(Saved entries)
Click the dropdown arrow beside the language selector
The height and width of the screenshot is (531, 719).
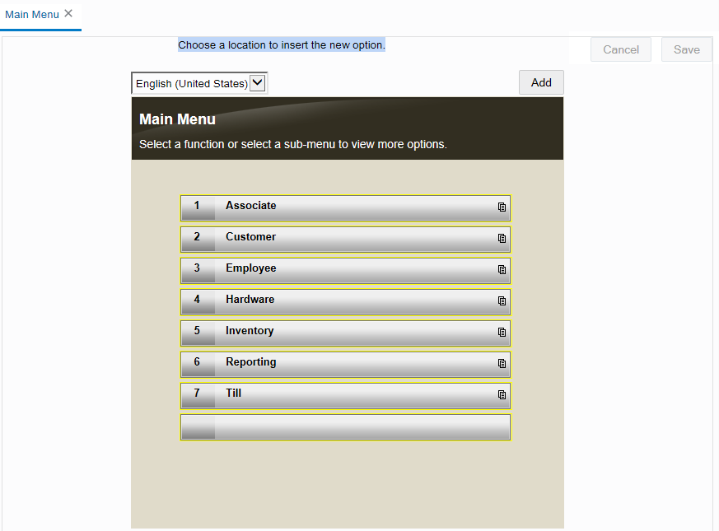coord(257,82)

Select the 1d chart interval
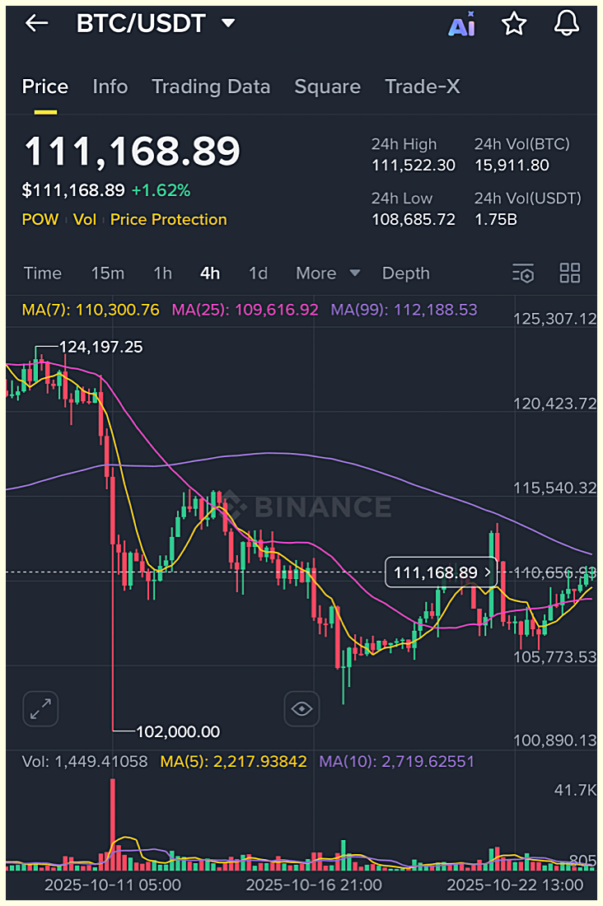click(258, 273)
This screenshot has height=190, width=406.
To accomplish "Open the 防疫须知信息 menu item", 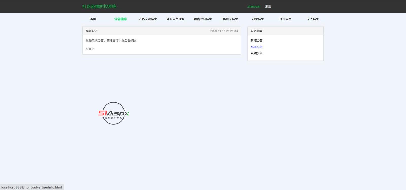I will tap(203, 19).
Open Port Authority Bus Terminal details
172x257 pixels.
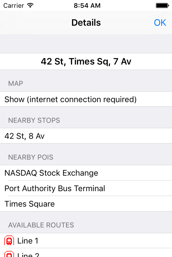point(55,188)
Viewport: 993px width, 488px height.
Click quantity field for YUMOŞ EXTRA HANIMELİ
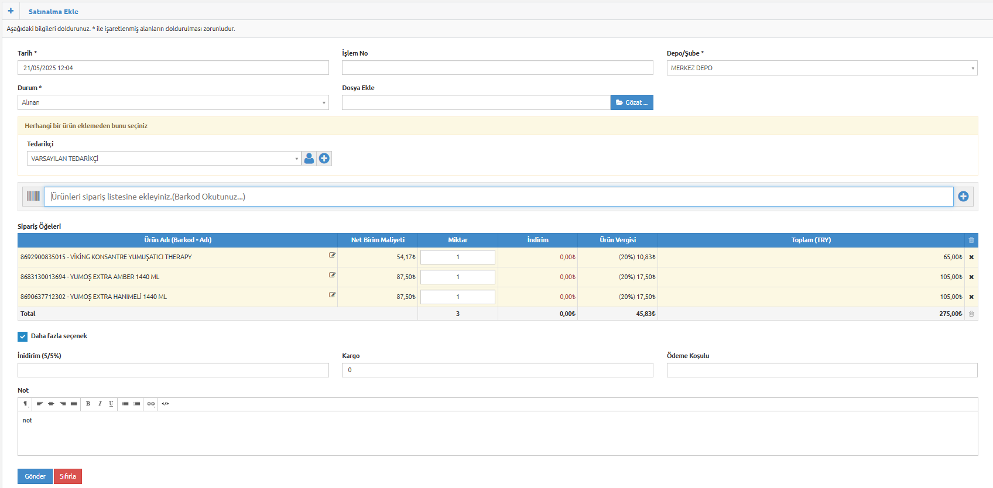(458, 297)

EXERCISE REQUIREMENTS:
Starting at the line that contains "Open Port Authority Bus Terminal details", transcribe each line through the last one of the entries above, exactly and without pictures.

FINISHED TASK:
Open Port Authority Bus Terminal details
172x257 pixels.
point(55,188)
Viewport: 993px width, 488px height.
Click quantity field for YUMOŞ EXTRA HANIMELİ
(458, 297)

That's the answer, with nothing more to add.